(Dataset records Opens)

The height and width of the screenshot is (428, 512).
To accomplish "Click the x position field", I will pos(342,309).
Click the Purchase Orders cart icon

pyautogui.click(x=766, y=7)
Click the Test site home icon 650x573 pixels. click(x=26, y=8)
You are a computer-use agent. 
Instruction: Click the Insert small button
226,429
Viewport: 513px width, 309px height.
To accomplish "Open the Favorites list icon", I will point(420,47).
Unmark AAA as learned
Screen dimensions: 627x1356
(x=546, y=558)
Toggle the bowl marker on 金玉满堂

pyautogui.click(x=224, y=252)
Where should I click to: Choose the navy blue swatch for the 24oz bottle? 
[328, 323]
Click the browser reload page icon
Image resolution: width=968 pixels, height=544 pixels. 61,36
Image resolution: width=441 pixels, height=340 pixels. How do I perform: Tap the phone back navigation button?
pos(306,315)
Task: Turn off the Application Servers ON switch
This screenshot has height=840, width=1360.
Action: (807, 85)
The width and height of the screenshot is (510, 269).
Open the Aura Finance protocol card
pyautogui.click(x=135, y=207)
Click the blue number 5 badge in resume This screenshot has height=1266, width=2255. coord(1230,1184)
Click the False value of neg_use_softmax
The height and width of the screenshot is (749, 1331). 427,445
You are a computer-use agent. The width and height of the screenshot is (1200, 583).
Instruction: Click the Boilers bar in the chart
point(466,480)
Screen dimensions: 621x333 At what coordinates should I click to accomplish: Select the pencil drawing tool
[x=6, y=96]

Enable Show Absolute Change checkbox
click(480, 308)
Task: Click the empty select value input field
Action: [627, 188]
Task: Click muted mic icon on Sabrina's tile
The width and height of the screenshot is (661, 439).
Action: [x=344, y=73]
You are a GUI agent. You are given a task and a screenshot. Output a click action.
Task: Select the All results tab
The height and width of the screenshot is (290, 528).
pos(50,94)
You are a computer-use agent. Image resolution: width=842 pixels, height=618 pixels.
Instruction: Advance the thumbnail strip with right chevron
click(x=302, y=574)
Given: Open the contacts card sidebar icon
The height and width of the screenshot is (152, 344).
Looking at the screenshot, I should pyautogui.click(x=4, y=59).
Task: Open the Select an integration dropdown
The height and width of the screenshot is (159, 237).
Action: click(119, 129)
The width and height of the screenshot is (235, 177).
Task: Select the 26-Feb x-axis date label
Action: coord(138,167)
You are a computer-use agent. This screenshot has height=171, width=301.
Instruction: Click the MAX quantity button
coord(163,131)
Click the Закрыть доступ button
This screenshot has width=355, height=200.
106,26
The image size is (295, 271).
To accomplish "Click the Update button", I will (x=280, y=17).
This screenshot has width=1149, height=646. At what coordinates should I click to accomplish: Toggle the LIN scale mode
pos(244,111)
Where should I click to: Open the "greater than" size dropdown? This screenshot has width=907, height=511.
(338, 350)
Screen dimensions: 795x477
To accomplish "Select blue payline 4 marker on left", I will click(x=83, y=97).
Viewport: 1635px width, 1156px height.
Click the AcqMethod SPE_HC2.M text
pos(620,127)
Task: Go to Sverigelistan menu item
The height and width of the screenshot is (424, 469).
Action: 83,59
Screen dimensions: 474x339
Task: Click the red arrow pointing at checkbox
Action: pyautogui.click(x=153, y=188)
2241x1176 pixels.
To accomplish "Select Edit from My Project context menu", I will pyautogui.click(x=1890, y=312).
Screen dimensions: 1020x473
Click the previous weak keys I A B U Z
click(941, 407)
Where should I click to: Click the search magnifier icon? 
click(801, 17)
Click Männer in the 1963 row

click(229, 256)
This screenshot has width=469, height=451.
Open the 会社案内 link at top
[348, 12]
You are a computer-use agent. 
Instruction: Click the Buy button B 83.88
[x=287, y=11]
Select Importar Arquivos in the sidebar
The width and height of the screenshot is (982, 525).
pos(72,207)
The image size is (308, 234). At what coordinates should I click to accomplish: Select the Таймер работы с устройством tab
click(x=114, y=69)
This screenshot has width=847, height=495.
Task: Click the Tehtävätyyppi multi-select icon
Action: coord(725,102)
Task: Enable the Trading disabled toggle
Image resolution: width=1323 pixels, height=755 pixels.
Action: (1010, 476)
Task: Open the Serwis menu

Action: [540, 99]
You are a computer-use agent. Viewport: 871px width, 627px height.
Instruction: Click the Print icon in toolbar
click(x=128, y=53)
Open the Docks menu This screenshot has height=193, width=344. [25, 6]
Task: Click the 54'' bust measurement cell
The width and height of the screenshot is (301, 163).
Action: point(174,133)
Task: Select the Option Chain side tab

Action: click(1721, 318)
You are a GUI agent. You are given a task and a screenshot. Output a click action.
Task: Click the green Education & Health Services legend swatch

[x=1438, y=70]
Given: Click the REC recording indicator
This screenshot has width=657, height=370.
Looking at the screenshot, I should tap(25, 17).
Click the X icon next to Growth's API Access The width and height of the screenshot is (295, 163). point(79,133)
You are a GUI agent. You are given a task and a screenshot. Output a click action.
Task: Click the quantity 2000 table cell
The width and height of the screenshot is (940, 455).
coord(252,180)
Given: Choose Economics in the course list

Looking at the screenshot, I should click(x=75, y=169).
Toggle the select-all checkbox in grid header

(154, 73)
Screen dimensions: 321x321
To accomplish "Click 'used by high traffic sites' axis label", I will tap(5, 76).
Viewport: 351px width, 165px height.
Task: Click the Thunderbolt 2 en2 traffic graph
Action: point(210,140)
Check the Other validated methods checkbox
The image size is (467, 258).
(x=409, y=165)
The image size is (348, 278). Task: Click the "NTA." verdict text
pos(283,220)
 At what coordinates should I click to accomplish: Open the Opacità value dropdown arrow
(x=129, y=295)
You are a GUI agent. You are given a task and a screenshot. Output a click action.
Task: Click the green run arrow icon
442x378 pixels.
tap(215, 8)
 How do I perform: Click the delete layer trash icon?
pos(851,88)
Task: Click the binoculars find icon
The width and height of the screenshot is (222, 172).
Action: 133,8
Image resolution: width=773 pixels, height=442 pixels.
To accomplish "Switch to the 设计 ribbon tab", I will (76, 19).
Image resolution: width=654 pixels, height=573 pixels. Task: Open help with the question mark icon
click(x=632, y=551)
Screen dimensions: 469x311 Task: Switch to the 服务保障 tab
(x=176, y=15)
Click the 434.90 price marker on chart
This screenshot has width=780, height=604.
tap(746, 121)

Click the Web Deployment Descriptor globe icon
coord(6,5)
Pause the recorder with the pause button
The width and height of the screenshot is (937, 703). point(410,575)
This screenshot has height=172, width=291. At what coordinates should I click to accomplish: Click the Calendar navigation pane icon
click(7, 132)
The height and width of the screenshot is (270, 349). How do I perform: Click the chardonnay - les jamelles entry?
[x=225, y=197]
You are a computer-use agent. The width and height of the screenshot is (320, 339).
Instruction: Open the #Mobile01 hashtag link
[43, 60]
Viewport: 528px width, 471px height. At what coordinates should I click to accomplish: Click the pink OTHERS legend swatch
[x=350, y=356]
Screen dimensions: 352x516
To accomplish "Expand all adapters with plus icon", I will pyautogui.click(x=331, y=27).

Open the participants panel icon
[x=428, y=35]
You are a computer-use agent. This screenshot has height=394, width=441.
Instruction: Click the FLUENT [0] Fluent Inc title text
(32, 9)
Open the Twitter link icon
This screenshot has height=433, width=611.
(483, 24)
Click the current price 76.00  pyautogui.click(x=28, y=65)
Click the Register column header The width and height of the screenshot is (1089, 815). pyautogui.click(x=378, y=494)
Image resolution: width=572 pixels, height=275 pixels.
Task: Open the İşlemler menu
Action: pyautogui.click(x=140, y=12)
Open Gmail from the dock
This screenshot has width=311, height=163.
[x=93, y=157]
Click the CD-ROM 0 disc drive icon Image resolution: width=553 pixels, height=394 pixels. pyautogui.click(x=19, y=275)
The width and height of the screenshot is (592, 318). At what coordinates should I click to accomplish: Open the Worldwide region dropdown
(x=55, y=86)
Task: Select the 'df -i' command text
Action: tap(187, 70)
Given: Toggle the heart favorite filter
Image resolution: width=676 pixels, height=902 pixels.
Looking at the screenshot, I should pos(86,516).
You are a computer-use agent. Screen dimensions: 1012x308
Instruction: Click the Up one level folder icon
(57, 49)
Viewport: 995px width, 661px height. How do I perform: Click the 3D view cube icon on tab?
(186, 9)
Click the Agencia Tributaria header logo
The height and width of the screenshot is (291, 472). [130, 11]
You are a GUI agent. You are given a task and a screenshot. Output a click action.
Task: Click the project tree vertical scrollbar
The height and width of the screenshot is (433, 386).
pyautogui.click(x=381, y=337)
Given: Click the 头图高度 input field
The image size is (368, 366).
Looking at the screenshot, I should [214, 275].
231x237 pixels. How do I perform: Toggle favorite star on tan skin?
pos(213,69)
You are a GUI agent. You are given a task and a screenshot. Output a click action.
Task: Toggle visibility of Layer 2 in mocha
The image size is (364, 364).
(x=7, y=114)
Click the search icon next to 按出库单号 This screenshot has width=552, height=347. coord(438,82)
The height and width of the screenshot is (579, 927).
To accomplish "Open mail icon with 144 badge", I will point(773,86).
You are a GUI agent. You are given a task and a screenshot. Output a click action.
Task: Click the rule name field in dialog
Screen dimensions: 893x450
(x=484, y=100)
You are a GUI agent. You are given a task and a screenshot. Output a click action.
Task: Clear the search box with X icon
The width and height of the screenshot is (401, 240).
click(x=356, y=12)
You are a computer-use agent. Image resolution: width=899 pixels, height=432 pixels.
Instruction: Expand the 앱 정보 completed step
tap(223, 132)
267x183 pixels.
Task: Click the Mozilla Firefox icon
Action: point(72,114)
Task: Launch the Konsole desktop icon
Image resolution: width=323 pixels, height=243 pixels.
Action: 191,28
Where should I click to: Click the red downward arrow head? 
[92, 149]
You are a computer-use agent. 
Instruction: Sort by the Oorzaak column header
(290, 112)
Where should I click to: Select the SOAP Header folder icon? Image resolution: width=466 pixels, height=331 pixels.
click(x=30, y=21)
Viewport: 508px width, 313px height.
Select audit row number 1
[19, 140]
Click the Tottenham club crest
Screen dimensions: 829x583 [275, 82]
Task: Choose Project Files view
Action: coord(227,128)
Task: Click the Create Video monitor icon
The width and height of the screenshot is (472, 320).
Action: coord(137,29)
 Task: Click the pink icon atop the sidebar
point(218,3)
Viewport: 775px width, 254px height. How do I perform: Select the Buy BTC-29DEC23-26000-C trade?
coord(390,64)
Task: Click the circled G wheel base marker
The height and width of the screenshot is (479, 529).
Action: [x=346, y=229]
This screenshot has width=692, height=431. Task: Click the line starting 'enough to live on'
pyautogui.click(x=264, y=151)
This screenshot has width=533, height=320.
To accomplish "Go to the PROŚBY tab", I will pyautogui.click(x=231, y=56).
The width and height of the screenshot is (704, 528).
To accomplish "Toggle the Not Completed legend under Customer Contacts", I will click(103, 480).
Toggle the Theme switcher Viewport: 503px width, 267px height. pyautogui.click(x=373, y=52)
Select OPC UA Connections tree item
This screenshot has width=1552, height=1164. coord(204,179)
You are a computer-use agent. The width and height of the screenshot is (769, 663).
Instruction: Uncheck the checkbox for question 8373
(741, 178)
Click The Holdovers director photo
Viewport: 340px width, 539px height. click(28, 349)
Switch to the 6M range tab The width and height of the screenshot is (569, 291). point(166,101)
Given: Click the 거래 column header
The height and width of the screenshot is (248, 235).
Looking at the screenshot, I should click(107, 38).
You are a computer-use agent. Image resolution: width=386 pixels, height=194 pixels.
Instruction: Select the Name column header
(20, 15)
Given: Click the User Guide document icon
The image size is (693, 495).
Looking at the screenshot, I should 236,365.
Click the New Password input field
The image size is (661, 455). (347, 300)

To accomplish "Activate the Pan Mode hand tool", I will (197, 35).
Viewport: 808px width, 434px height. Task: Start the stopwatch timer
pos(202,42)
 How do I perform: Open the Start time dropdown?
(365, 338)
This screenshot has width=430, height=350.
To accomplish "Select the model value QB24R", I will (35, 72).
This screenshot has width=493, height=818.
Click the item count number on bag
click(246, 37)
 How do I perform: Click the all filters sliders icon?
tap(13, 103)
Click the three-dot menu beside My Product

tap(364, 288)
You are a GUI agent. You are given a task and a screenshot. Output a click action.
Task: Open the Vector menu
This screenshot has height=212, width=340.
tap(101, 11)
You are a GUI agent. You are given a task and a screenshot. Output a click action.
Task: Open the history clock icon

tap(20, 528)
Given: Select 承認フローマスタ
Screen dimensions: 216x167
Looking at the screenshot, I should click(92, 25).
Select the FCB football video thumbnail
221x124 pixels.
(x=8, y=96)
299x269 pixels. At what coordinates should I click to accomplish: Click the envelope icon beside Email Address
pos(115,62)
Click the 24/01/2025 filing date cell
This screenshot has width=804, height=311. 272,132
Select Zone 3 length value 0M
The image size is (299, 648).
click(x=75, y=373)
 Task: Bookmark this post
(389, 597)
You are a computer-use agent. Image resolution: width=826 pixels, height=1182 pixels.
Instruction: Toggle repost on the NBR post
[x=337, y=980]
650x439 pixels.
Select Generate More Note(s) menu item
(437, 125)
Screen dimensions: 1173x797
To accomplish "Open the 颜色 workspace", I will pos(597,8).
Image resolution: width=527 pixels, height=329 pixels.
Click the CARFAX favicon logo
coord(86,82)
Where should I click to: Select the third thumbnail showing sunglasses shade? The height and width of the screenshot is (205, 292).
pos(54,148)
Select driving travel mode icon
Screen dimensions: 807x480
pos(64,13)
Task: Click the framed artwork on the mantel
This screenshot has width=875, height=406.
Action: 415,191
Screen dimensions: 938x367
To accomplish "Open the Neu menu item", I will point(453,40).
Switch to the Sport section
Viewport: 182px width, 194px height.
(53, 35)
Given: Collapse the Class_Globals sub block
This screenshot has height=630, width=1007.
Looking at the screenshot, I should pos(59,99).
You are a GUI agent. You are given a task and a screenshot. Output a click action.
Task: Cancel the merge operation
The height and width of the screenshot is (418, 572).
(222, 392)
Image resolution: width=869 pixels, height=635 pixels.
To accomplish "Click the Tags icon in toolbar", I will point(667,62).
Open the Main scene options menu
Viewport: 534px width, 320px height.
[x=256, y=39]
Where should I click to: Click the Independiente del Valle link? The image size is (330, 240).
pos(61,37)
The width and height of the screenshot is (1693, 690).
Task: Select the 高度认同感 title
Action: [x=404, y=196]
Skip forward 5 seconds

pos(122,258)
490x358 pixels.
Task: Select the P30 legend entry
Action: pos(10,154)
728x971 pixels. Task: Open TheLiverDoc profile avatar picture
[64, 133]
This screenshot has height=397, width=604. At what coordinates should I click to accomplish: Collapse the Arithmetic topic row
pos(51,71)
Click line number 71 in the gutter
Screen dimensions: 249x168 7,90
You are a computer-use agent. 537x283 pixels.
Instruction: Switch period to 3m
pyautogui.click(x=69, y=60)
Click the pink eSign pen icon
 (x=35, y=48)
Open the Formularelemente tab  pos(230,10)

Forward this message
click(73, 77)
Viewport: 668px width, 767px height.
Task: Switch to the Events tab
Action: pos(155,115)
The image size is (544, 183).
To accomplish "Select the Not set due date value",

(Dataset records Closes)

Task: Bring together all lines of the entries above in which the string "next" occurs.

Reply:
Click the X icon next to Growth's API Access The width and height of the screenshot is (295, 163). point(79,133)
Click the search icon next to 按出库单号 This screenshot has width=552, height=347. coord(438,82)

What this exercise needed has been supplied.